Se il lavoratore non è a casa durante le fasce di reperibilità:

  • al primo tentativo, perde qualsiasi trattamento economico per i primi 10 giorni di malattia;
  • al secondo tentativo, oltre alla precedente sanzione, si riduce del 50% il trattamento economico per il periodo di malattia residuo;
  • al terzo tentativo, la liquidazione dell’indennità Inps viene interrotta da quel momento e fino al termine del periodo di malattia.

Cosa può fare il datore per scoprire la falsa malattia?

Non solo la visita fiscale: se un lavoratore si dice malato a ridosso del week end o di una festività e il datore ha il sospetto che si tratti di una falsa malattia, può anche ricorrere ad un investigatore privato.

La Cassazione ha più volte stabilito che accertare se un lavoratore è davvero malato o no spetta solo al medico legale e che l’imprenditore, per verificare se la patologia del dipendente sussiste o meno, deve chiedere la visita fiscale all’ente previdenziale competente.

Tuttavia, il datore di lavoro non è ostacolato dall’articolo 5 dello Statuto dei lavoratori ad appurare la lealtà del dipendente con altri mezzi. Come, appunto, l’investigatore privato: secondo la Suprema Corte, è legittimo il licenziamento del finto malato smascherato dal detective sulla base della testimonianza di quest’ultimo.

Quando non è legittimo il licenziamento per finta malattia?

Se il medico legale o l’investigatore riescono a dimostrare che il dipendente malato a ridosso del week end o delle festività è, in realtà, al mare (non per motivi terapeutici) o a giocare una partita di tennis, il datore ha tutto il diritto di licenziarlo per giusta causa.

Ma è qui che il Tribunale di Napoli ha recentemente messo il dito nella piaga: occorre dimostrare la mala fede del lavoratore prima di licenziarlo [3]. Non basta presumere che «guarda caso, mi si ammala di lunedì o il giorno dopo il rientro delle ferie».

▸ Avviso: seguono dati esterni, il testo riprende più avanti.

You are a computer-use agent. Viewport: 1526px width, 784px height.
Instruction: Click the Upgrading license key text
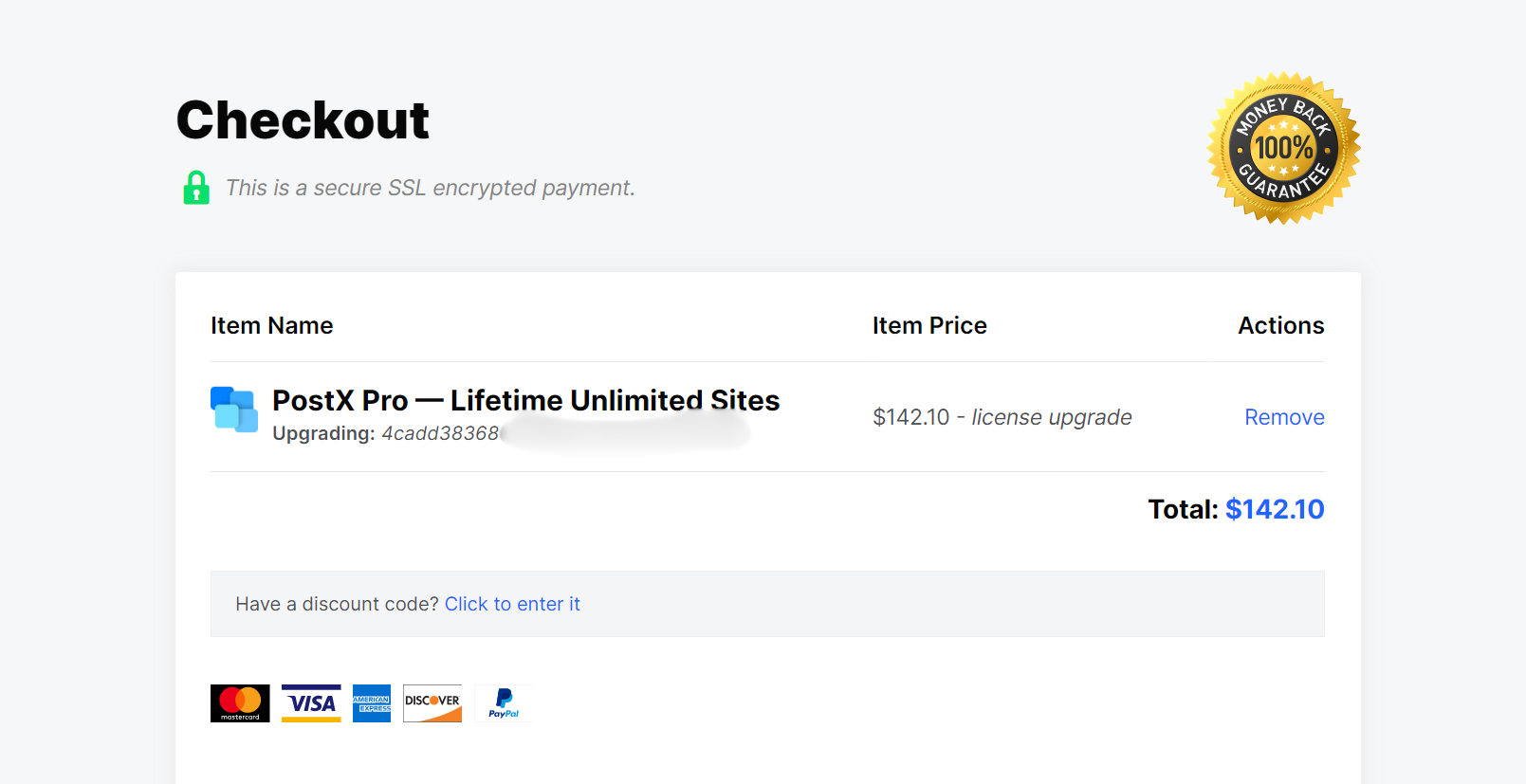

I giudici partenopei hanno, infatti, ritenuto ritorsivo il provvedimento con cui è stato allontanato un dipendente per «eccessiva morbilità». Insomma, si ammalava troppo e, pensa un po’, spesso a ridosso dei giorni di riposo o festivi.

Dice il Tribunale di Napoli: se il datore non riesce a dimostrare che si tratta di finta malattia (magari, appunto, con visite fiscali, testimonianze o l’assunzione di un investigatore) finché il lavoratore non supera il periodo di comporto (il numero massimo di assenze per malattia in un anno) non ci sono dei motivi validi per cacciarlo via.

Non solo: in questo caso, il dipendente deve essere reintegrato al lavoro ma deve anche ricevere il risarcimento dal giorno del licenziamento fino a quello in cui ritorna in servizio.


note

[1] Cass. sent. 2023/2015.

[2] DM 15.7.1986. Circ. Inps 4344/2012.

[3] Trib. Napoli ord. del 19.07.2022.